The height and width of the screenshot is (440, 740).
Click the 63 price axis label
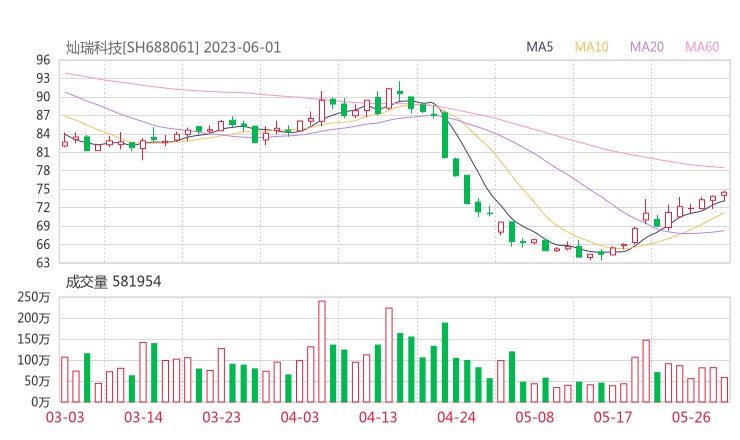tap(42, 263)
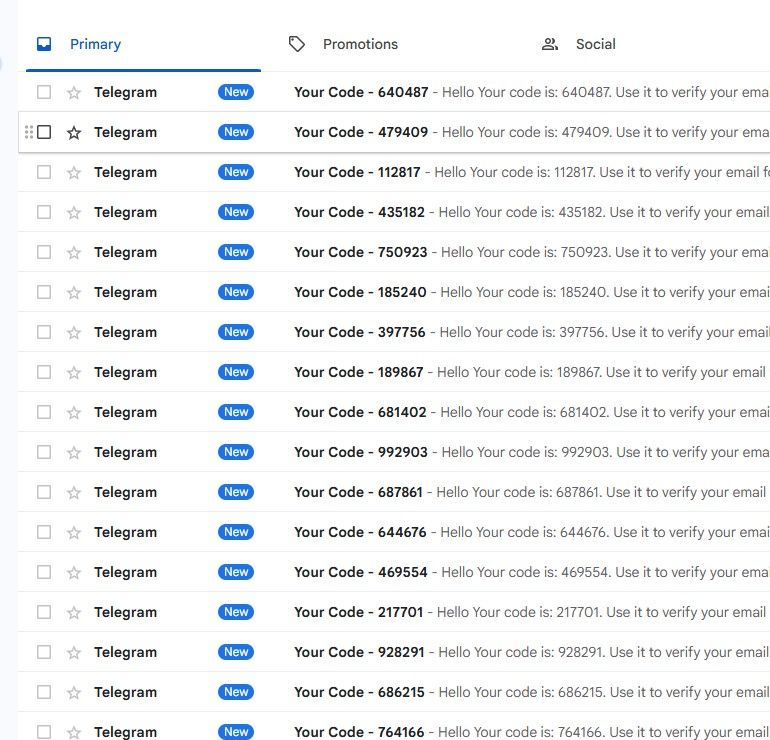Screen dimensions: 770x740
Task: Click the New label on code 397756 email
Action: [x=236, y=332]
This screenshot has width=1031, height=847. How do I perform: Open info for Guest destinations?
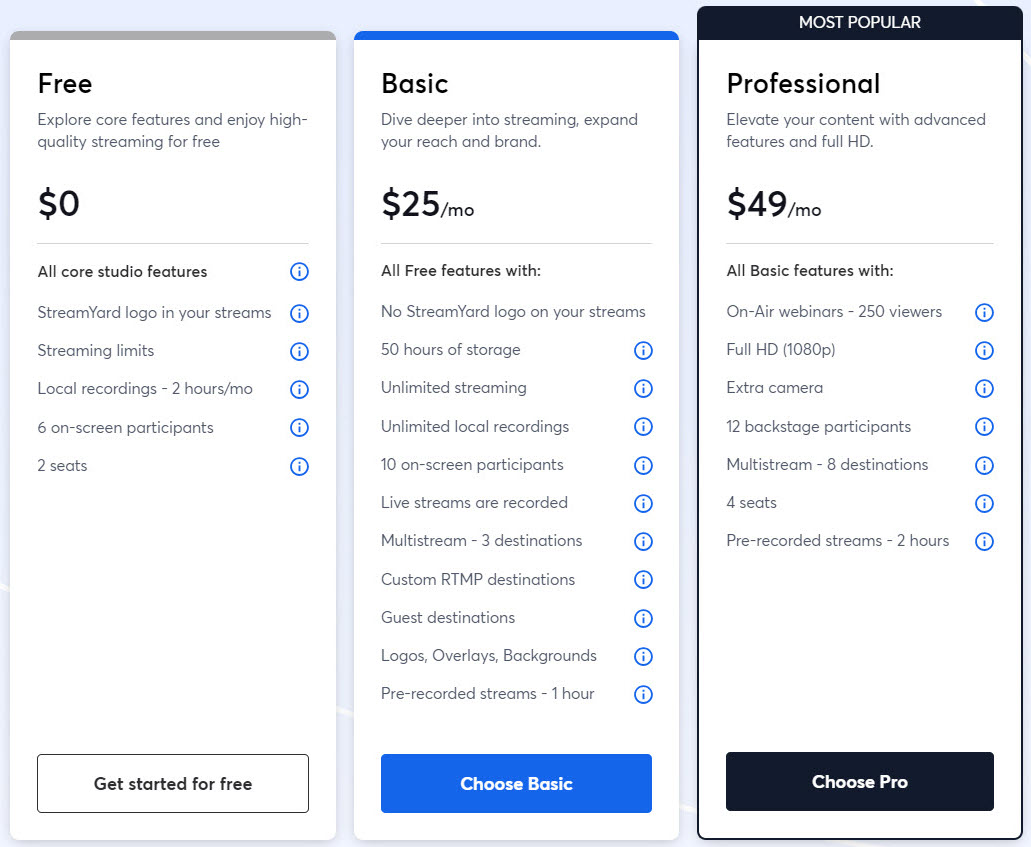click(643, 618)
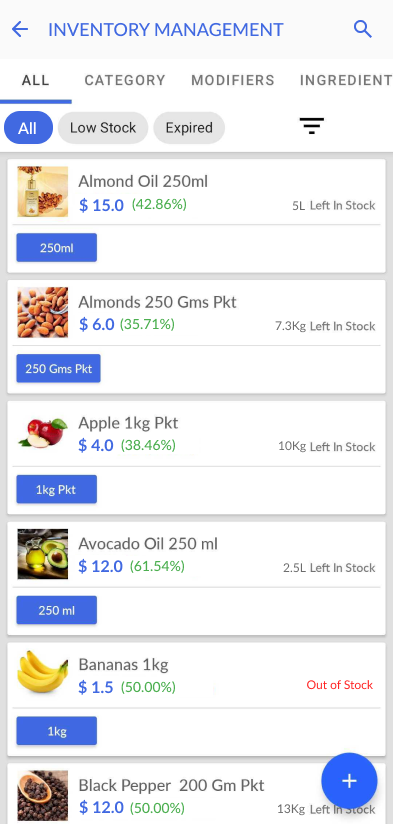The image size is (393, 824).
Task: Open the Avocado Oil product thumbnail
Action: [43, 554]
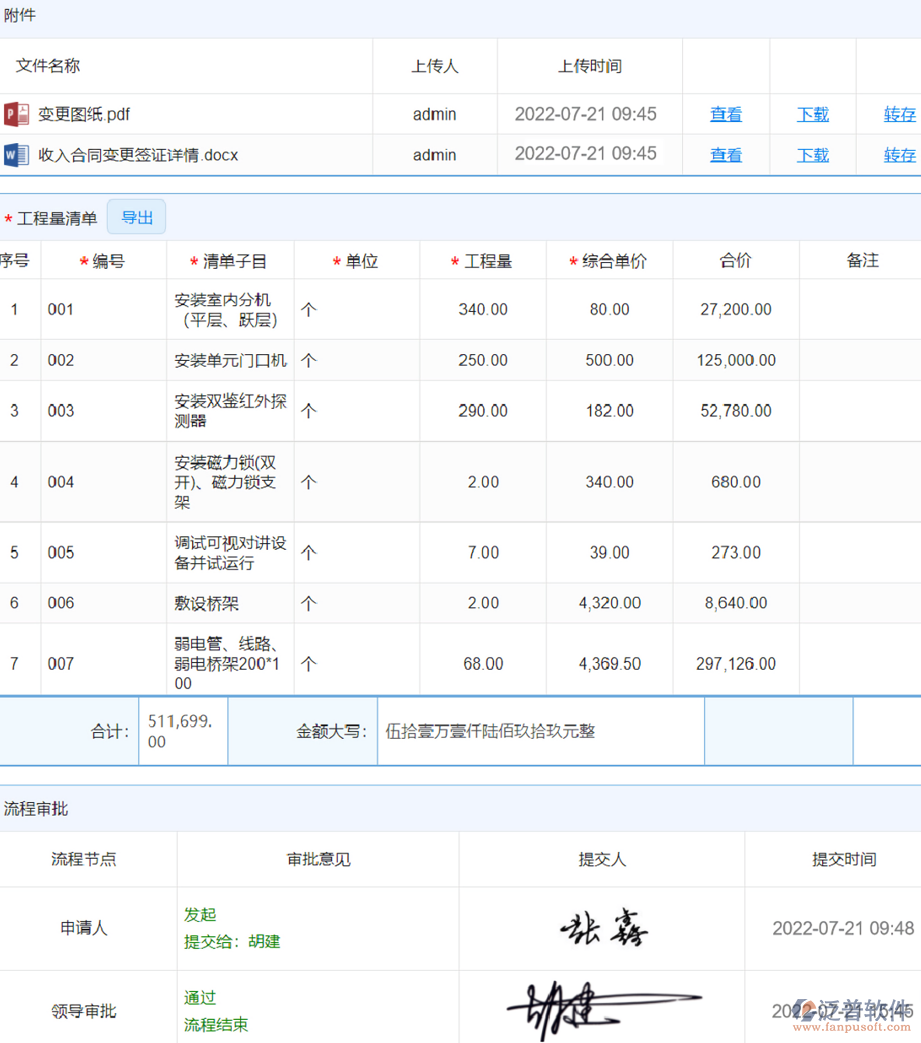
Task: Select the 合计 amount input field
Action: (181, 730)
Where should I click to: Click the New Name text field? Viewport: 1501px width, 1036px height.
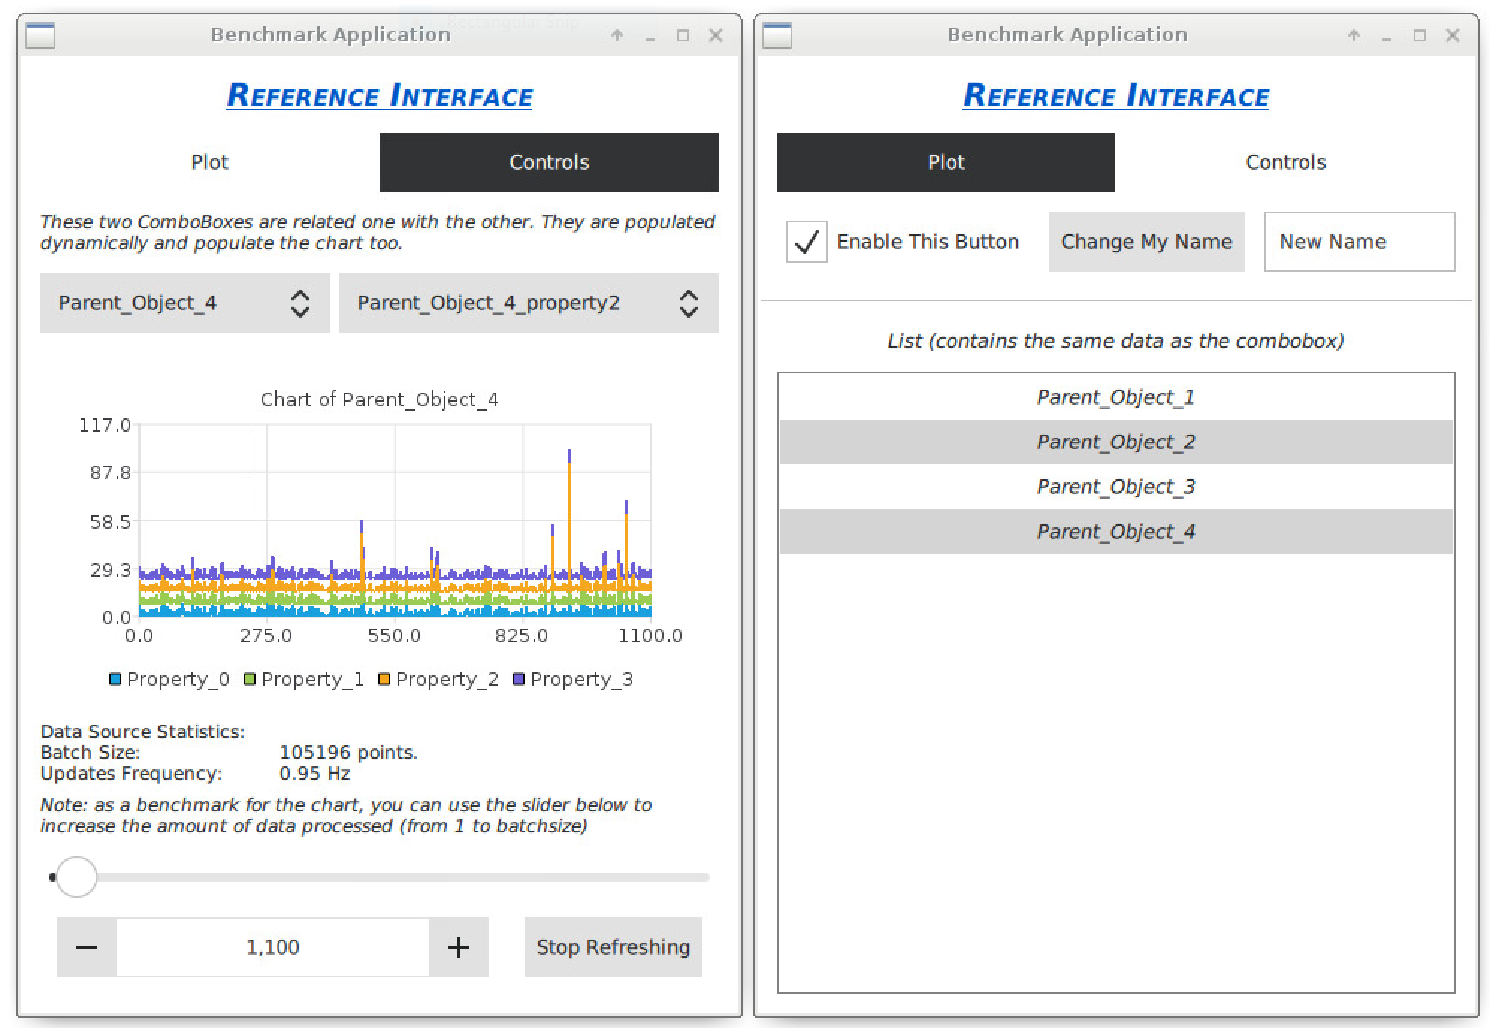tap(1359, 242)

# # # # # # #

> **Exercise description**
Pictures are not part of the answer, which must be the exact lines from the one holding "Where should I" through the end of the material, both ends included.

> **Result below**
Where should I click to: Click the New Name text field? Viewport: 1501px width, 1036px height.
tap(1359, 242)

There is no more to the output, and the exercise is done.